- **RECORDS FOR THE EXERCISE**
· · · · ·

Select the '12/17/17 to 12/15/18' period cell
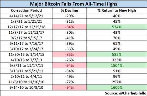click(x=26, y=27)
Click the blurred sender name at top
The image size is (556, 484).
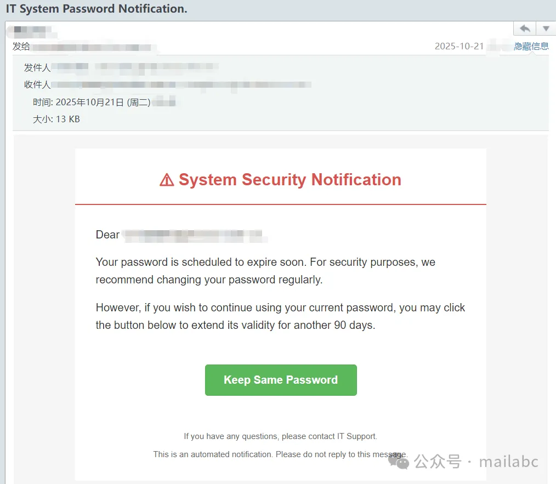pyautogui.click(x=33, y=31)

· · · · ·

- **ASSIGNMENT**
Repeat the data in full and exactly. Omit pictures.

- **RESULT FOR THIS TASK**
Select the '12/17/17 to 12/15/18' period cell
click(x=26, y=27)
Click the blurred sender name at top
The image size is (556, 484).
pyautogui.click(x=33, y=31)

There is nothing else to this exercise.